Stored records
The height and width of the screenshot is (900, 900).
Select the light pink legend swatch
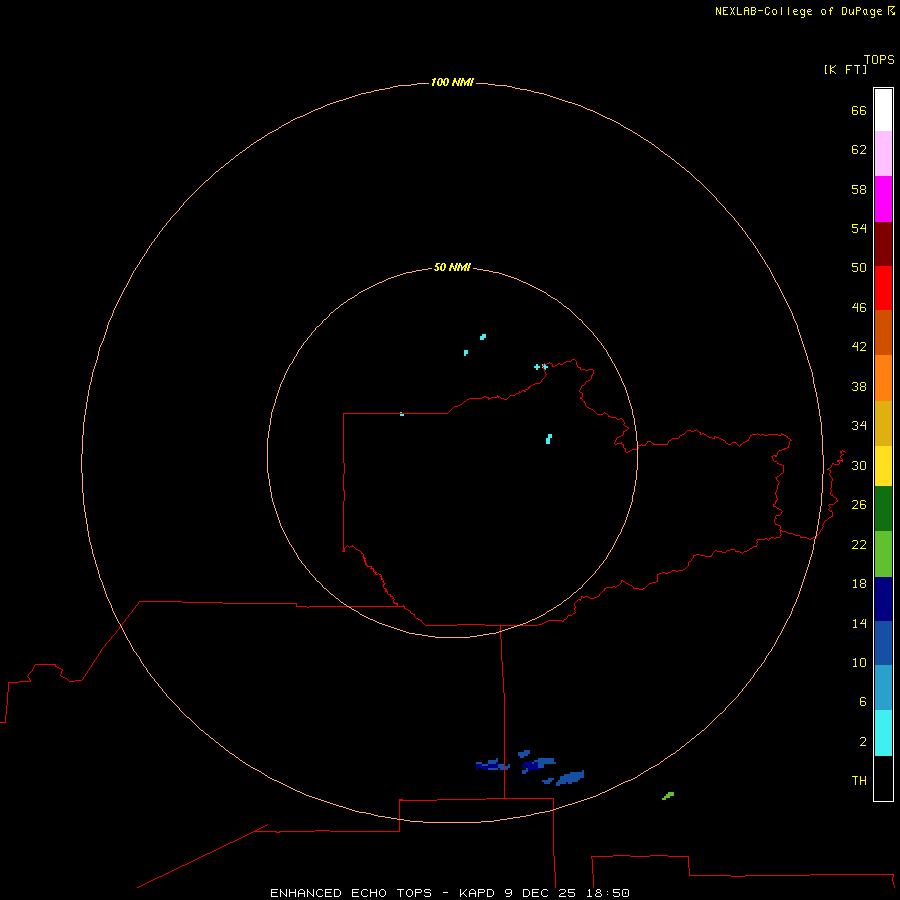(883, 154)
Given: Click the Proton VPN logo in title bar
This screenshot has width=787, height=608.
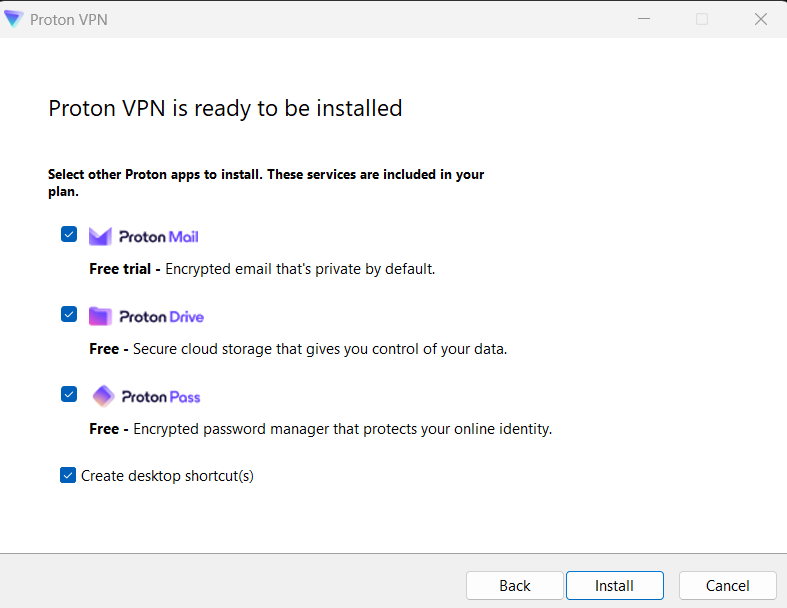Looking at the screenshot, I should point(14,19).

Your goal: The records above must be output exactly, except for their pictures.

Answer:
The height and width of the screenshot is (900, 900).
Select the light pink legend swatch
(883, 154)
Given: Click the Proton VPN logo in title bar
This screenshot has width=787, height=608.
Looking at the screenshot, I should point(14,19).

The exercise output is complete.